- _INPUT DATA_:

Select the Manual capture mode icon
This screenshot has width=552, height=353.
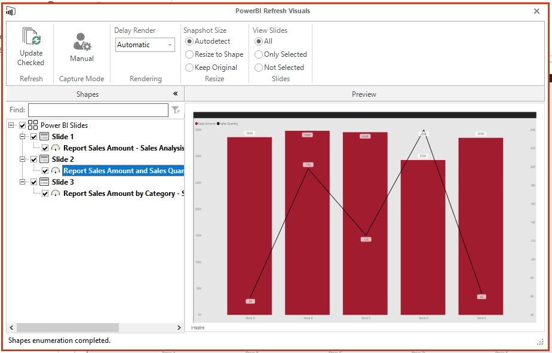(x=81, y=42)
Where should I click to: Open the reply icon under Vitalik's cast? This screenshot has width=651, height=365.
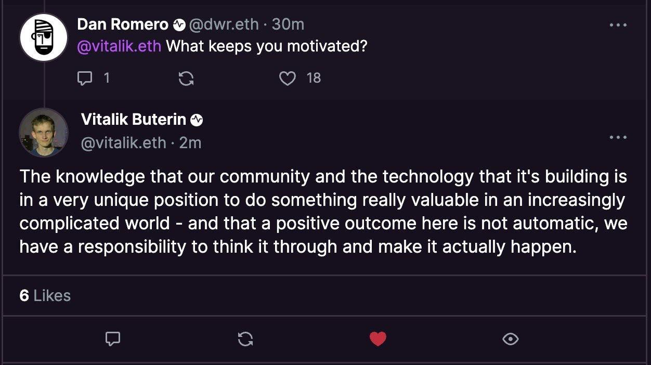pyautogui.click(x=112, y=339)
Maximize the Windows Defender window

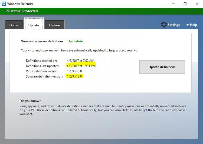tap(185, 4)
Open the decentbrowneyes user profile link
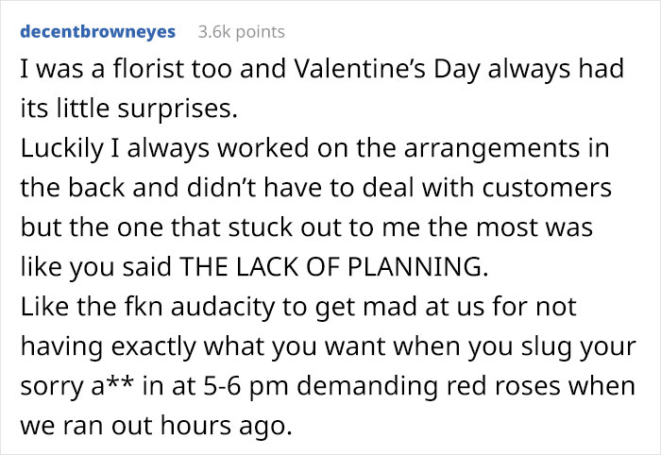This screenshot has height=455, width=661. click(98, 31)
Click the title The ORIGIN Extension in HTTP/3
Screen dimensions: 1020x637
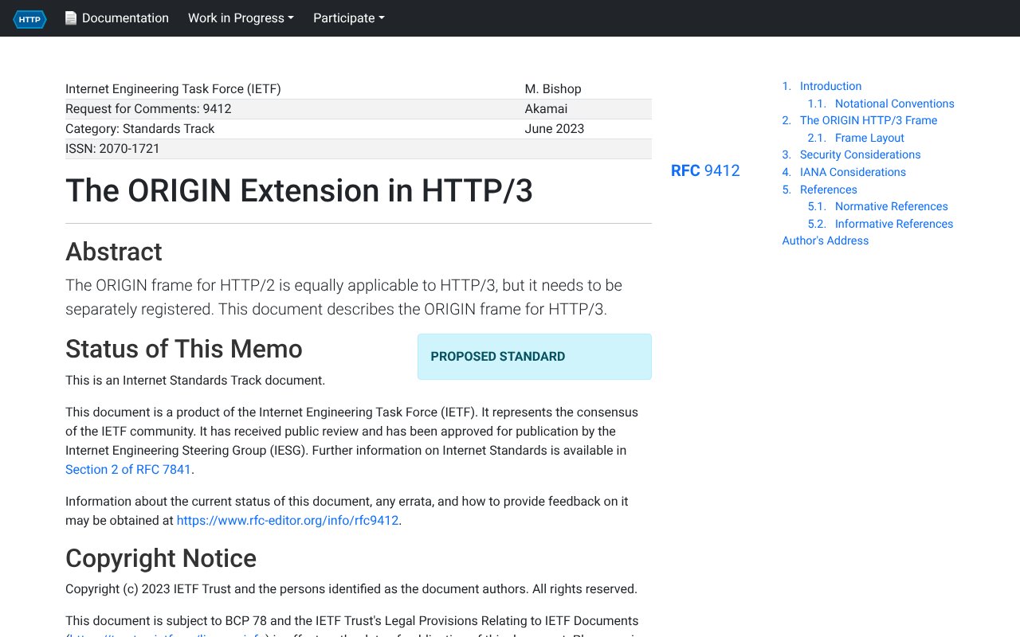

---

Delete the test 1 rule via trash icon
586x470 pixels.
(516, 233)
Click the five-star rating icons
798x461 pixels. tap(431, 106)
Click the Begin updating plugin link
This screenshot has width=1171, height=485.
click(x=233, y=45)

--

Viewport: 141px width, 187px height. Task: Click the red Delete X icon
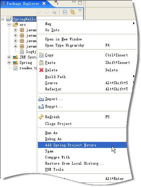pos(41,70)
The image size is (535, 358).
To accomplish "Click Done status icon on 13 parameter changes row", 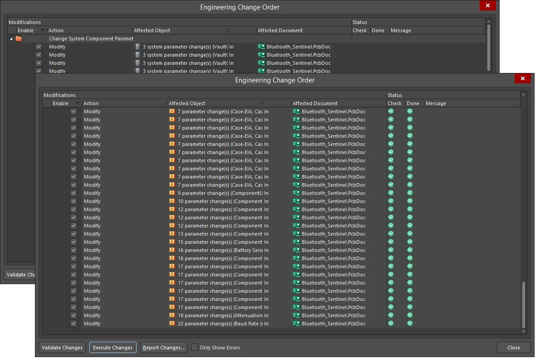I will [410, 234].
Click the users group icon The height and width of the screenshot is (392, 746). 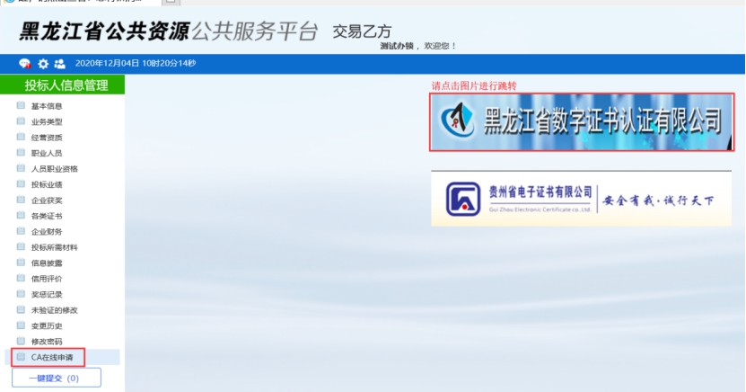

- _PROBLEM TO WORK ON_:
Above are the records. Copy only the lines from the one with "Select the Manual capture mode icon" through the one with "Screen dimensions: 1020x637", exactly, with no pictures.

- _TASK RESULT_:
Select the Manual capture mode icon
This screenshot has width=552, height=353.
(x=81, y=42)
Where should I click to: Open the reply icon under Vitalik's cast? This screenshot has width=651, height=365.
pyautogui.click(x=112, y=339)
Maximize the Windows Defender window

tap(185, 4)
Open the decentbrowneyes user profile link
This screenshot has height=455, width=661. click(98, 31)
Click the title The ORIGIN Extension in HTTP/3
Screen dimensions: 1020x637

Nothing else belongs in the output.